*Passage to read*

Every day is throwback thursday for me, with my 1D mark II from 2004 - the only camera I own! (I realize the OP is talking about the original 4mpx 1D)

8 megapixels @ 8.3 fps
Many of the technical aspects (besides dynamic range and resolution) of the sensor have it competing closely with the 80D, and beating the original 7D!

Just check out the comparison here:
https://www.dxomark.com/Cameras/Compare/Side-by-side/Canon-EOS-80D-versus-Canon-EOS-7D-versus-Canon-EOS-1D-Mark-II___1076_619_431
Jump to the measurements tab and check the results. The dynamic range tab is the only place where the 1D mark II falls short of both cameras by quite a lot. Otherwise, it beats the 7D and comes close to the 80D.

That original 1D must also have some similar characteristics! Unfortunately, it is not in the DXOmark database, but we can hardly expect it to be. - So, lacking DXOmark lab tests for the original 1D, I guess the 1D mark II is the closest thing that we can see detailed specs on.


----------



## Mt Spokane Photography (Sep 21, 2017)

A even further throwback camera is the $30,000+ 1995 *6mp* Kodak DCS 460 which I happened to find locally for $100 a few years back.

It is basically a APS-C back for a Nikon N90 and used type III PC cards (those large ones with a hard drive inside) The camera output .tiff files in a older format, but Lightroom still processes them just fine. Colors are not quiet right, I don't know if its lightroom, or the sensor changing, the colors can be adjusted.

DCS 460 Camera Specifications 
Image storage on removable PC cards, Type III; 42 images per 260 MB
12 bits/color
Normal operation for camera exposure with all metering modes available
18.4 x 27.6-mm imager magnifies focal length only 1.3X
SCSI interface with host
DCS 460 Color: ISO 80
DCS 460 Mono: ISO 160
Continuous-frame capture rate of approximately 12 seconds/image
250 images per battery charge, with 1 hour to recharge
AC adapter/charger power requirements: 50/60 Hz, 100, 120, 220, 240 V AC
Approximate size: 6.7 in. W x 4.5 in. D x 8.2 in. H (170 mm x 114 mm x 208 mm)
Weight (without lens): 3.75 lbs. (1.70 kg)
Certified FCC Class B, UL, CSA, TUV


----------



## Camerajah (Sep 21, 2017)

*Data*
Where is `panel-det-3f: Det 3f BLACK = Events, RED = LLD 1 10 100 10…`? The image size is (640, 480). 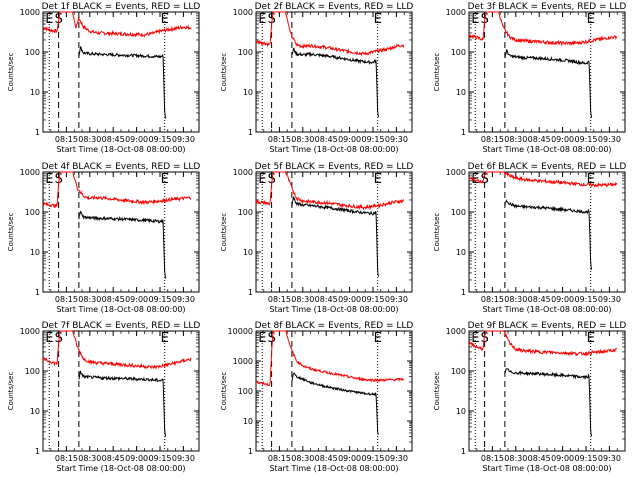 panel-det-3f: Det 3f BLACK = Events, RED = LLD 1 10 100 10… is located at coordinates (530, 78).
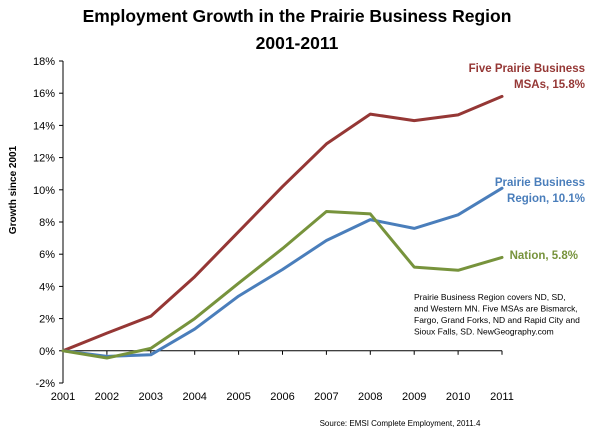  I want to click on x-tick-label: 2007, so click(326, 397).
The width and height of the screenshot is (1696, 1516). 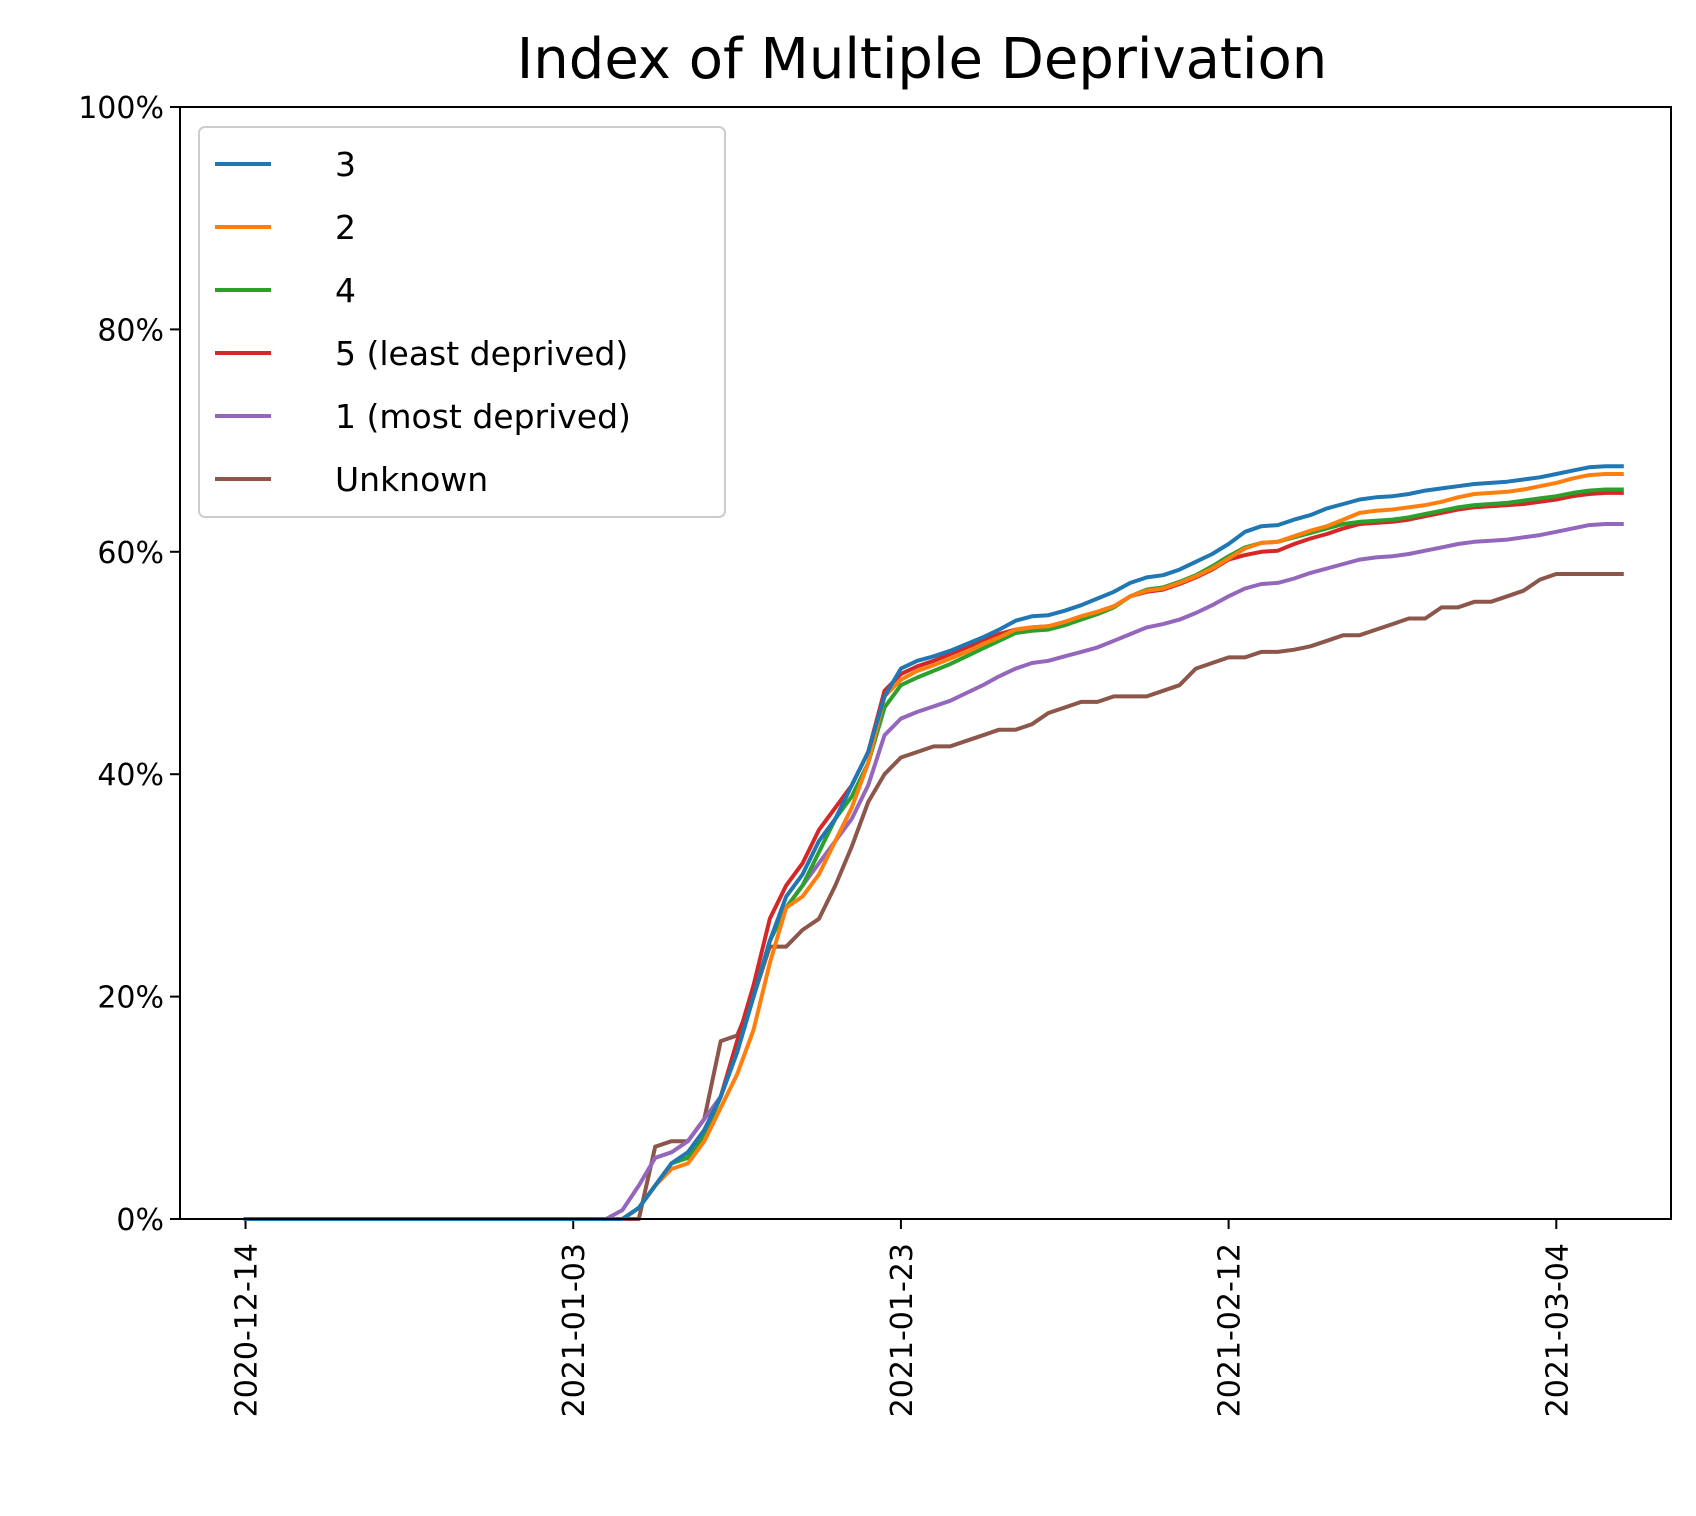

*Exercise description*
From the forum thread about old cameras above, pull out the passage starting at "That original 1D" and ending at "detailed specs on.", copied word for word.

*Exercise output*
That original 1D must also have some similar characteristics! Unfortunately, it is not in the DXOmark database, but we can hardly expect it to be. - So, lacking DXOmark lab tests for the original 1D, I guess the 1D mark II is the closest thing that we can see detailed specs on.